UC Berkeley

This dissertation explores interface interactions, topology of spin structures, and the use of interface interactions in manipulating the topology of spin structures. First, I will present our work on interface interactions in magnetic thin film heterostructures. A majority of interesting phenomena in magnetic heterostructures are caused primarily by the interface interactions. In exchange bias system CoO/MgO/Fe/Ag(001), the role of frozen and rotatable antiferromagnetic spins in exchange bias system was investigated using X-ray Magnetic Linear Dichroism (XMLD). In the Py/FeMn/Ni/Cu(001) system, the indirect coupling through an antiferromagnetic spacer layer was studied through anisotropy measurements using Rotating-Field Magneto-Optical Kerr Effect (ROTMOKE).

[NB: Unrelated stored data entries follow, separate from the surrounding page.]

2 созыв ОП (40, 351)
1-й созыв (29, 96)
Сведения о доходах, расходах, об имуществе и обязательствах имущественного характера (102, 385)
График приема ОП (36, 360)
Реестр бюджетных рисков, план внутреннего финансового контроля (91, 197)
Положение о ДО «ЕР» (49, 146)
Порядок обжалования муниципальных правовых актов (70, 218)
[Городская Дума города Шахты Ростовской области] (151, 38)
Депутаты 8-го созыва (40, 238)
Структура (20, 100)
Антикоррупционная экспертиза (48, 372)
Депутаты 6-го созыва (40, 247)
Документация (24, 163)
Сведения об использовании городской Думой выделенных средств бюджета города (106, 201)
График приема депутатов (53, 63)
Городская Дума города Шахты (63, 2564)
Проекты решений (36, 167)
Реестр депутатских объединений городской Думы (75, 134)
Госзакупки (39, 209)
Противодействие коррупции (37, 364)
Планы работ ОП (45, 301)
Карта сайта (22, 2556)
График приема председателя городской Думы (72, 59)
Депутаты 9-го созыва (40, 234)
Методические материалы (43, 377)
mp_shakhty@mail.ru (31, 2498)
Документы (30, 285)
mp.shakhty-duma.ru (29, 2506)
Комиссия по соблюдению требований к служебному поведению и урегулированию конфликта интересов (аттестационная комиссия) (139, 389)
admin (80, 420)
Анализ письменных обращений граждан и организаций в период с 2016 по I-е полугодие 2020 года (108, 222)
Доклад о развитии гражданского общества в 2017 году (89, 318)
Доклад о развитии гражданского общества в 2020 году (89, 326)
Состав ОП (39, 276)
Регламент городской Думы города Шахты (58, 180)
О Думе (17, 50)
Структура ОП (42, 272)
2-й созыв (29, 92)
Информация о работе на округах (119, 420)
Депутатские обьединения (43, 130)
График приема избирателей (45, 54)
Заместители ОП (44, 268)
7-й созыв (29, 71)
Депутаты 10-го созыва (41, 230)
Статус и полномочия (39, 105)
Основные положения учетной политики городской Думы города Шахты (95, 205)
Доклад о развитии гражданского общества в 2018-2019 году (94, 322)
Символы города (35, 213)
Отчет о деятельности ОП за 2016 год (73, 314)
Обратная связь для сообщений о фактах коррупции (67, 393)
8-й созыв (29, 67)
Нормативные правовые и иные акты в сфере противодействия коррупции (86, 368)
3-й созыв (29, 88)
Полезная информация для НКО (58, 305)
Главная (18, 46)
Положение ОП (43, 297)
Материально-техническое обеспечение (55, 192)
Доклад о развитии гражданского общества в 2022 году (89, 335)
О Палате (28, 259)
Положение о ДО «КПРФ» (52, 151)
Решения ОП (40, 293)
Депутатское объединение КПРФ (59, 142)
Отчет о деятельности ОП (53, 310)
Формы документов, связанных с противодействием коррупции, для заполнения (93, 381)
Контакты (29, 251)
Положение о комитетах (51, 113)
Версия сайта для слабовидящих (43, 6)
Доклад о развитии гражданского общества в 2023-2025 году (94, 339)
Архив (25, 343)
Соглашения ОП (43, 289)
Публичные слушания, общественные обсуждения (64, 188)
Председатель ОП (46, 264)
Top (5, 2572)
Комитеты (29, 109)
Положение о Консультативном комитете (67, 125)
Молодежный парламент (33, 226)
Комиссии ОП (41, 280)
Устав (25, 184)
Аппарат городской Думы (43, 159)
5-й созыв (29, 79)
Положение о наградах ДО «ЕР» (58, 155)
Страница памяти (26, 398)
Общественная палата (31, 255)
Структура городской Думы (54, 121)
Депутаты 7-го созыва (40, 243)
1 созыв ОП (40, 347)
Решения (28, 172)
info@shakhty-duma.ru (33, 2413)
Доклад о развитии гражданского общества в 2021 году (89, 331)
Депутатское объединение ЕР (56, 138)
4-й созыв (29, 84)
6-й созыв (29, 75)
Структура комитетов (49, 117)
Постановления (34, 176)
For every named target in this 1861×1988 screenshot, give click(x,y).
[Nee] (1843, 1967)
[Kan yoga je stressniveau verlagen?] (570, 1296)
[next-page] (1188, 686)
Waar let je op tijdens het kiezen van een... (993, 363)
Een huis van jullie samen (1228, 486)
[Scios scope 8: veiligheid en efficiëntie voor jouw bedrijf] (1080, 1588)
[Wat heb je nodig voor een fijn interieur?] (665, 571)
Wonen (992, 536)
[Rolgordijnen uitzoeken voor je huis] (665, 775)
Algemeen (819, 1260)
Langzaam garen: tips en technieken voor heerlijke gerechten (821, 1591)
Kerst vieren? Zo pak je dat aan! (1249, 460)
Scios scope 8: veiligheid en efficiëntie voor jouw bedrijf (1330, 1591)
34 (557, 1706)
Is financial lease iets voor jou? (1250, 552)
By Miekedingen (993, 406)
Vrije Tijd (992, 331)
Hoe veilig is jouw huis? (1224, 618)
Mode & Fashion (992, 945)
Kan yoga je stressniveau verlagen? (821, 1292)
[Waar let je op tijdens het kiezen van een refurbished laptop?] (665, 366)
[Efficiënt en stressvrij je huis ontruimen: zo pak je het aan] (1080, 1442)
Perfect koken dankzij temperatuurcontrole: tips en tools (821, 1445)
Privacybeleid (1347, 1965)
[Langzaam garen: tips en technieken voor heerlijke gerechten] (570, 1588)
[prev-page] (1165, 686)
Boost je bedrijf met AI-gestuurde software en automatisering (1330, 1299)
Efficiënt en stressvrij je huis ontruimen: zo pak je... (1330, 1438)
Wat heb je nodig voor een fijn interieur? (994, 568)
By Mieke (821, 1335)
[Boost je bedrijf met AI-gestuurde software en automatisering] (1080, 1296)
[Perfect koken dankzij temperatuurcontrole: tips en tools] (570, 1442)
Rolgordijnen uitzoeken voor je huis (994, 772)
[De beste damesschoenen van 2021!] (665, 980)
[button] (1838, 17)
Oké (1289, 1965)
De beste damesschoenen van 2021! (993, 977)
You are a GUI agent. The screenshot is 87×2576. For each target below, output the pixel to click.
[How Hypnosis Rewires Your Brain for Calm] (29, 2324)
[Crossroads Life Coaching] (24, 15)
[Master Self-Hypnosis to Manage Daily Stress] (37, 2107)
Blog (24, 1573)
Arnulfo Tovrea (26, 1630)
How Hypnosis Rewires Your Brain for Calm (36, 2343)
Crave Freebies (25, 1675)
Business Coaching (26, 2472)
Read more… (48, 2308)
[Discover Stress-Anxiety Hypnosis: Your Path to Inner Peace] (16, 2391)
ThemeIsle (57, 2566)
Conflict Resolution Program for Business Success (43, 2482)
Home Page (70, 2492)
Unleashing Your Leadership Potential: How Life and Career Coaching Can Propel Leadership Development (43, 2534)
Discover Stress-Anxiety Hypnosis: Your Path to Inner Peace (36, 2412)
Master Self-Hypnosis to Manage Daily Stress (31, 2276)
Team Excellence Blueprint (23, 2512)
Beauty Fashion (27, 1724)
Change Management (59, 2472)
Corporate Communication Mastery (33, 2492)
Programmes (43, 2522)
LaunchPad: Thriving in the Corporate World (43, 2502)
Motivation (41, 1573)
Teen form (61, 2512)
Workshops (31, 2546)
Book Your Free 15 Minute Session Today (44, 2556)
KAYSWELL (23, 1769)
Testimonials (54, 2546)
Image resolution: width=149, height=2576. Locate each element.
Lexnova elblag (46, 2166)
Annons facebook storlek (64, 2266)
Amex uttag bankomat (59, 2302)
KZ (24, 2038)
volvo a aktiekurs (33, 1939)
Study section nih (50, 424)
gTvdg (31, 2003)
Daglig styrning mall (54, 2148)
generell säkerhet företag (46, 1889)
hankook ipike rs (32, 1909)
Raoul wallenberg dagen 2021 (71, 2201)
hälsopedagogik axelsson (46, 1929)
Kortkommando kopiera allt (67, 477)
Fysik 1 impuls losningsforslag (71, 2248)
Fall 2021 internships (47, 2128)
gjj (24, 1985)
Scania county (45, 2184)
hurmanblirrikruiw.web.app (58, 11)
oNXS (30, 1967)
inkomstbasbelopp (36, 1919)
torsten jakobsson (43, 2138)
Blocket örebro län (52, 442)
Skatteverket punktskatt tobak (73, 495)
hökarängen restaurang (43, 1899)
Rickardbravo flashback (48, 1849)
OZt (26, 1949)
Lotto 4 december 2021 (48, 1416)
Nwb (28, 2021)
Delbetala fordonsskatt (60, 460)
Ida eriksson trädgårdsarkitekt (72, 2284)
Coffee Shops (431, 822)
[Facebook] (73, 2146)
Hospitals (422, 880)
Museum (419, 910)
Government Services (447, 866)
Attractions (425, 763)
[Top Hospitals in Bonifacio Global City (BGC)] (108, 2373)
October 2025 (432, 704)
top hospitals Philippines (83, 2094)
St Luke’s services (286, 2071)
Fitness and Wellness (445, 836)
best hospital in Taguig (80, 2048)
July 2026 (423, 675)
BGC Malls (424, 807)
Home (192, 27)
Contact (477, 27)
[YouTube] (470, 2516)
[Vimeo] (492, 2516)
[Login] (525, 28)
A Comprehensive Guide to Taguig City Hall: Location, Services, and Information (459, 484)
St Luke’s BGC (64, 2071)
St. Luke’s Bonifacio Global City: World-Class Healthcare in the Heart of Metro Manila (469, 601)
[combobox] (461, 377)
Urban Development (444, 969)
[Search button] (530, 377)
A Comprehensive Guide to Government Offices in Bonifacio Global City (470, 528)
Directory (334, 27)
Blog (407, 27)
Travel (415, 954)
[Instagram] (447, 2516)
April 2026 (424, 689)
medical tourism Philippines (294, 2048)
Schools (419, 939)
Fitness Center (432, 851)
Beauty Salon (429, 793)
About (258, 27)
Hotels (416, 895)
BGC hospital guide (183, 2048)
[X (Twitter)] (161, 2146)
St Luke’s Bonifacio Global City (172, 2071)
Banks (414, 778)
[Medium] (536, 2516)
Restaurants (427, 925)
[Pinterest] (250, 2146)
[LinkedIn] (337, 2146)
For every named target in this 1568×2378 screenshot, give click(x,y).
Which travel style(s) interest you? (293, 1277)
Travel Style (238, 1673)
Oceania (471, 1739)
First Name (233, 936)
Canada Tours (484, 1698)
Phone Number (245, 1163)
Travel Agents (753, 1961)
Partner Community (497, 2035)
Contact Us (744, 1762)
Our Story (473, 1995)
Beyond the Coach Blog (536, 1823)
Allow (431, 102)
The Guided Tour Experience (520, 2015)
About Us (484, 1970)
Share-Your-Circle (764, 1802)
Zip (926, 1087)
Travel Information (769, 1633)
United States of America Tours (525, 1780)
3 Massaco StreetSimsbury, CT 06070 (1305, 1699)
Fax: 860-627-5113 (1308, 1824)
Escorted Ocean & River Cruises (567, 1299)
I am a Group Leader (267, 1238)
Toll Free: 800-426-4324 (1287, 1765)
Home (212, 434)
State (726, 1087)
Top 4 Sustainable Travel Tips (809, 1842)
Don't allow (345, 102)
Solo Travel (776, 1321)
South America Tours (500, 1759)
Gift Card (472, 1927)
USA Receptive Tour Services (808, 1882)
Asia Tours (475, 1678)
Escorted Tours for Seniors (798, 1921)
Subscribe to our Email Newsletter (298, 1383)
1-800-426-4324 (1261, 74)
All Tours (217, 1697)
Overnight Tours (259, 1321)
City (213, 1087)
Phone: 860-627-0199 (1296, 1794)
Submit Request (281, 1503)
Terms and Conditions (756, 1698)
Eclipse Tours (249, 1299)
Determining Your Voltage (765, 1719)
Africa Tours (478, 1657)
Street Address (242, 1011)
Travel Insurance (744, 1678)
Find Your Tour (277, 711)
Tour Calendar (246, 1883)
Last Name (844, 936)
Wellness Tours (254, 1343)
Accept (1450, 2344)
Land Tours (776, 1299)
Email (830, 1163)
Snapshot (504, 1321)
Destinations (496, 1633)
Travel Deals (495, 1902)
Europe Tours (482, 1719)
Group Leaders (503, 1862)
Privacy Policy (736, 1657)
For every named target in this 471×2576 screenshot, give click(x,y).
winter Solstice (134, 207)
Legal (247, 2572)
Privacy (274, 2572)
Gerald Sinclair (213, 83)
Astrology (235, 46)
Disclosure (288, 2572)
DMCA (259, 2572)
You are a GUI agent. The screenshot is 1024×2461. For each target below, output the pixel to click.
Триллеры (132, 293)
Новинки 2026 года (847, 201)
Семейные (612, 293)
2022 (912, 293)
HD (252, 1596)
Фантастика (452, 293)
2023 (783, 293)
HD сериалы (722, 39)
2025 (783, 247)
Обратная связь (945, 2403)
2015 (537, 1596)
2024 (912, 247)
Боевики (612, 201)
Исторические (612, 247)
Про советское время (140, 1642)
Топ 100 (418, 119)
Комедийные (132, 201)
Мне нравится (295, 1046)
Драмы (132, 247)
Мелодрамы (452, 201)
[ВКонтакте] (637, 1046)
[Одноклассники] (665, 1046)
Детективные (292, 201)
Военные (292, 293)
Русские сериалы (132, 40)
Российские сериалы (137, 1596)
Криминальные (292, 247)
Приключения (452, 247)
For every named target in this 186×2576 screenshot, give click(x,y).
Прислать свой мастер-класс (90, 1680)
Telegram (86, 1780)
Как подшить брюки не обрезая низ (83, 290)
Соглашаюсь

Second, I will present our work on artificial topological spin structures. Traditionally, research on nanostructured magnetic materials has focused on the study of uniformly magnetized thin films. With the increasing capability to prepare and manipulate non-uniform spin configurations in recent years, various topological spin structure have been realized. In magnetic thin films, magnetic vortex states can be stabilized by reducing the lateral dimension of the magnetic thin film to the nanoscale due to the increased shape anisotropy. By combining this shape anisotropy and interlayer exchange coupling at the interface, we showed that more complex topological spin structures such as spin skyrmions and hedgehog spin merons can be stabilized and manipulated. By utilizing uniaxial strain in a ferroelectric-ferromagnetic system Co/Cu/PMN-PT(011), we demonstrated a method to manipulate the circulation of a magnetic vortex state using strain.